Details, details, details. Scrambler has a lot going on. In shields and guards alone, the man hours of labour spent slaving over design software must have numbered in the thousands.
The unfamiliar can be off-putting. To the Western ear, the intervals within the scales of Eastern music sound out of tune. It takes time, and hard listening, to acclimate to the unfamiliar. Some never do. To many riders, old and young, a long flat horizontal line on a motorcycle in profile looks right in the same way that a C major scale in music sounds familiar even if you can’t identify it—it’s in our bones. The re-release of the Triumph Bonneville, in 2001, was our reintroduction to the motorcycle as we once knew it.
But the 2001 Bonneville emulated the bike that inspired it—the 1959 to 1970 Bonneville—only when viewed through dense fog. When the sun shined the ruse came undone. The primary cover looked like a cheap tin stamping. The exhaust pipes sagged at the muffler junction, like a worn leather belt overtaxed by a pot belly. The reincarnated Bonneville was plump and shabby where the original was lean sinew. But that was then. Triumph, for the 2016 model year, redesigned the retro range in its entirety, with a much keener eye upon fidelity to the original inspiration.
Despite a jump in displacement, to 1,200 cc, the Scrambler—a high-piped Bonneville variant—convincingly apes the 1960s 65o cc originals. The primary cover is lean, hugs the engine’s flank, is evocative of forward motion, and has a finish deep enough to dip a ladle into. And the induction system is tucked behind an aluminum shield pretty enough to be displayed on the mantlepiece. And, oddly, it’s in these details that the bike falters.
​
The design of the Scrambler’s exhaust-pipe heat shield is self-consciously fussy. Starting at the pipe’s head, the first guard, in natural aluminum, is bisected by three angled, elongated holes, covered by mesh tight enough to thwart a curious mosquito. The next guard, in black, has screened horizontal holes. The third guard, for the passenger, is drilled with round holes. Now look overtop the pipe, to the cover disguising fuel injection, and notice the round holes echoed. On to the fork, where the small aluminum cover atop the spotlight has slashes angled as those on the first exhaust cover. The Scrambler is trying far too hard.
​
​Philosopher Jean-Paul Sartre wrote about this. Sartre cites a waiter self-consciously aware that he is a waiter. He acts like he believes a waiter should act. He holds the serving tray ostentatiously high, and he’s overly solicitous, too keen to please. The waiter plays an actor, playing himself.
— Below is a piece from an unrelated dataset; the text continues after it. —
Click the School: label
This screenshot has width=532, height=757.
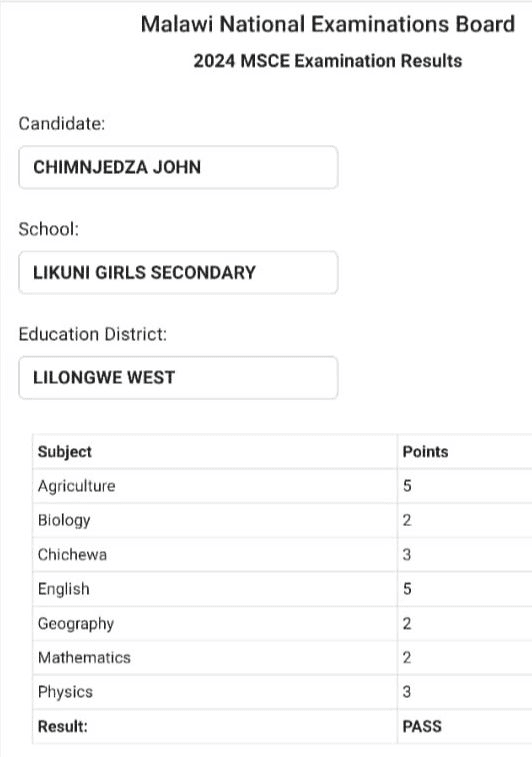click(x=49, y=229)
In exploiting its lineage, the Scrambler overshoots the mark. Contrast the Scrambler’s exhaust to the pipes of the period Triumph in the reproduced ad. The 50-year-old heat shield—compactly, discretely, elegantly—isolates the leg from grilling, whereas the shields of the new bike bow first to the gods of styling. These details betray the Scrambler. It’s exposed as an elegant fake—a motorcycle that’s cribbed an identity from another machine.
After my encounter with the gentleman farmer, I spend the rest of the day riding. First, I tear down the Beaver Valley road at a mad clip. But the Scrambler is so smooth and docile and gently sprung that I lose enthusiasm for speed. Then I loop around and down a dirt bike trail. Although the Scrambler’s weight is hidden to the eye, it’s revealed in the tight going—the Scrambler really isn’t up for scrambling. Eventually, I take smooth gravel roads at a pace just a tick faster than Paul Newman drove his John Deere.
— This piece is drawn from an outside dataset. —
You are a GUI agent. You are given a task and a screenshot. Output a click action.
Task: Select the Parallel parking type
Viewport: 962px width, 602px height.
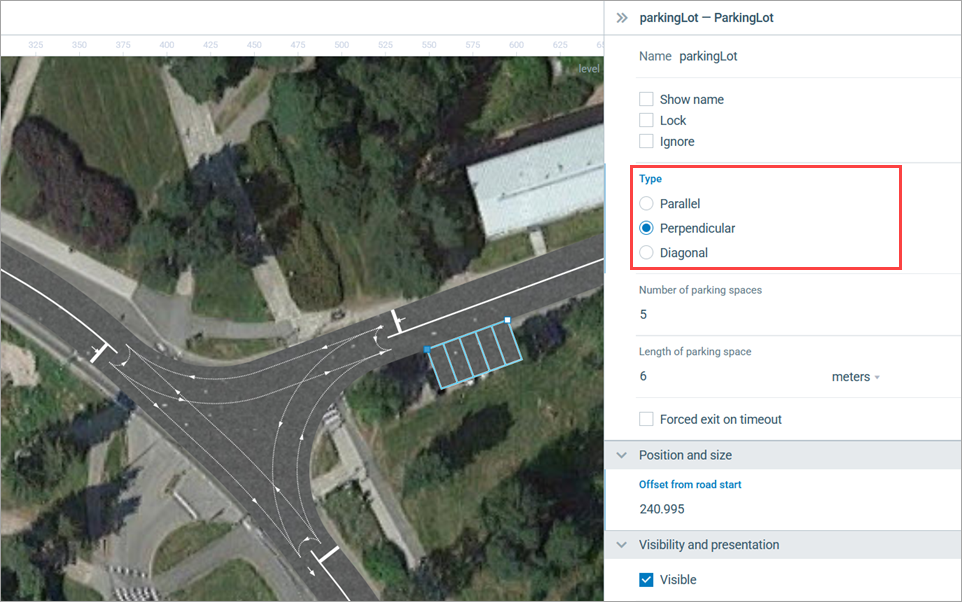[646, 204]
On a flawless Saturday the Scrambler is a faultless host. Its clutch is Honda light. The gearshift, knife-through-yogurt smooth. The fueling without hiccup. The exhaust note a parallel-twin rasp burbling from beneath a generous pour of bourbon.
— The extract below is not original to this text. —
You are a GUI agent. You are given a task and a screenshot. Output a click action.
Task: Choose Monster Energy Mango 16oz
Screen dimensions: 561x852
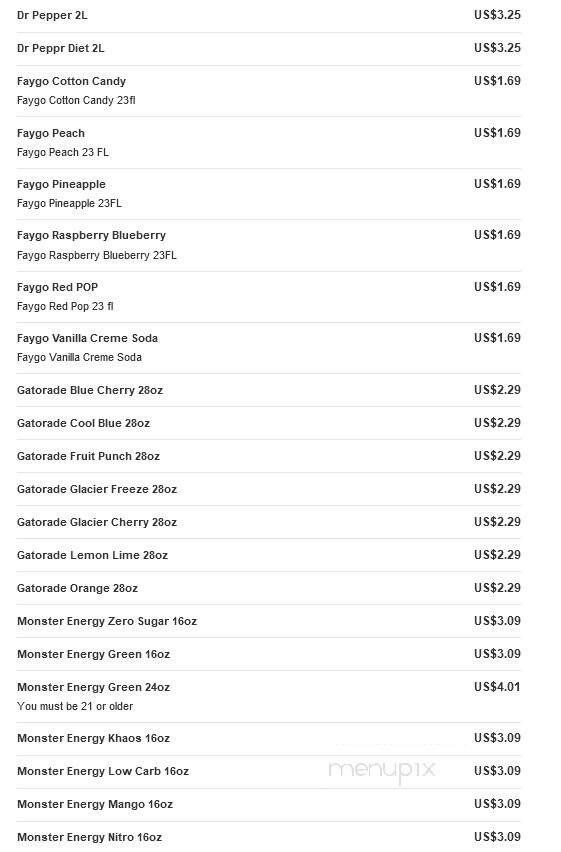269,804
The Scrambler is not a descendant of the lean, raw, stripped-down and hotted-up Triumphs that tore up the California desert, before urban sprawl and the superiority of the two-stroke put an end to them. The Scrambler is a Suzuki V-Strom dressed in coveralls and a straw hat, up from the city for the weekend, willing to kick up a little dust so long as it’s hosed down and polished up in time for cocktails at sunset.